Love : Ours definitely wasn't a love marriage, or a match made in heaven. I mean, I hadn't felt the need for this book till a few weeks back. Of course, it has its own charm, with the boldness of its letters and the freshness of its pages. But will this last forever ? I know I need it, but is this a permanent feeling ? Will a new, hotter publication with silky smooth pages and wilder colours take her place a few weeks later ?

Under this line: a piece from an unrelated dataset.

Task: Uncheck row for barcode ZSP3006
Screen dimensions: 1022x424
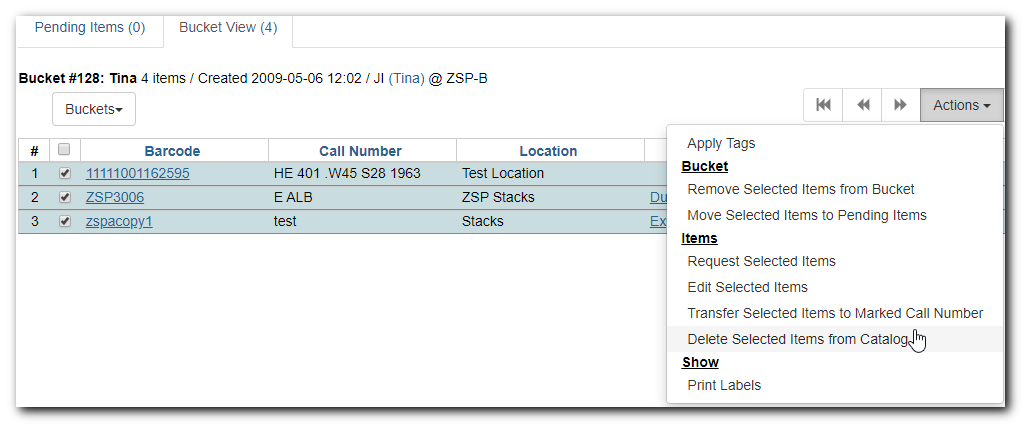Action: point(65,197)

Commitment : This book did exist on earth all this while, endowed with linear beauty by nature and S.Chand Publishers, enjoying the stationary-scented atmosphere of Delta Stationers. Now, I am obligated to devote to it a few minutes, an hour and many of the same if possible. Frankly, my other material(s) have been with me for a much longer time. Is it justified to rob them of my attention for this book ? Is it so special...Come on ! Its just another book!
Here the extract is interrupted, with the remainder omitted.